▸ Extracted text:
◇ ◇ ◇ ◇ ◇ ◇ ◇
Medical unit of the British Army

The 211 (Wessex) Field Hospital was a field hospital of the British Army forming part of the Royal Army Medical Corps. Formed in 1967 and disbanded in 1996, the hospital's remaining detachments continue to serve in its successor unit, the 243 (The Wessex) Field Hospital.

== History ==

=== Background ===
In 1967, as a result of the 1966 Defence White Paper, the Territorial Army (TA) was completely reorganised with many of the old units with long and distinguished histories reduced to company and platoon sizes and merged into new smaller units. Among the changes was the creation of the Territorial and Army Volunteer Reserve (TAVR), which was divided into three categories: TAVR I (The 'Ever-readies', ready for United Nations commitments and would serve to bring the Regular Army to war establishment, replace casualties, and be ready for rapid deployment); TAVR II (these units were to give the Regular Army administrative units not needed in peacetime). They would serve to bring the establishment and to replace losses. This category became known as the 'Volunteers' with units taking the sub-title of '(Volunteers) or (V)'. The third category, TAVR III was the largest of the branches tasked with home defence and were to maintain law and order in the event of nuclear attack and were also available for help in case of civil emergencies; these units had the subtitle of 'Territorial', not to be confused as the 'Territorials', the name for the TAVR as a whole. Lastly, TAVR IV was the smallest of the branch, comprising the University Officers' Training Corps, Regimental and Corps Bands and miscellaneous support units.
◇ ◇ ◇ ◇ ◇ ◇ ◇
▸ Given material:
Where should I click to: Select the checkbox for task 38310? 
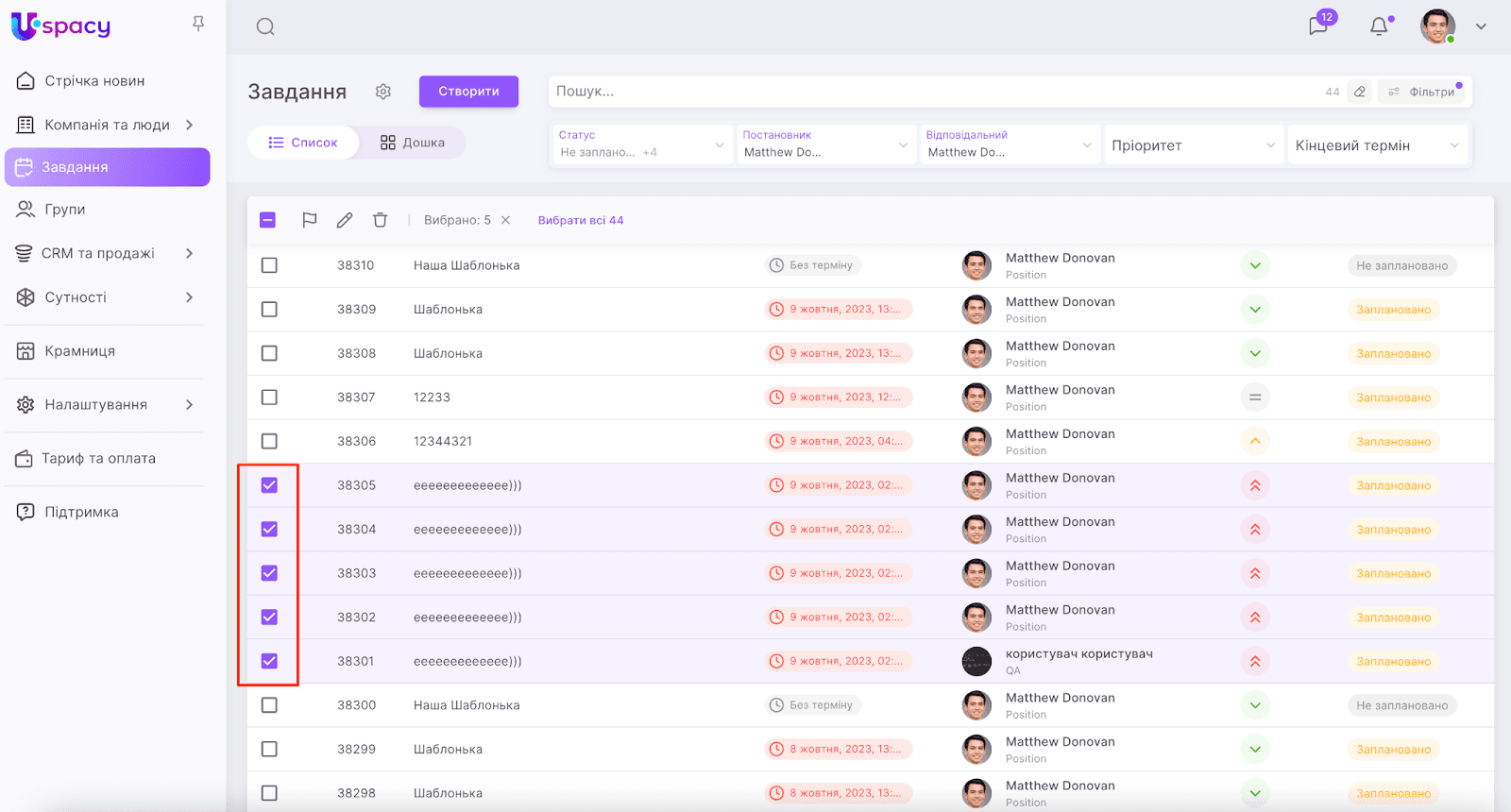pos(269,265)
◇ ◇ ◇ ◇ ◇ ◇ ◇
▸ Prompt:
Reproduce the field hospital text between "The 211 (Wessex)" and "Wessex) Field Hospital.", inclusive, swapping "disbanded" for "dissolved". The data can be set aside, since none of it is used here.

▸ Result:
The 211 (Wessex) Field Hospital was a field hospital of the British Army forming part of the Royal Army Medical Corps. Formed in 1967 and dissolved in 1996, the hospital's remaining detachments continue to serve in its successor unit, the 243 (The Wessex) Field Hospital.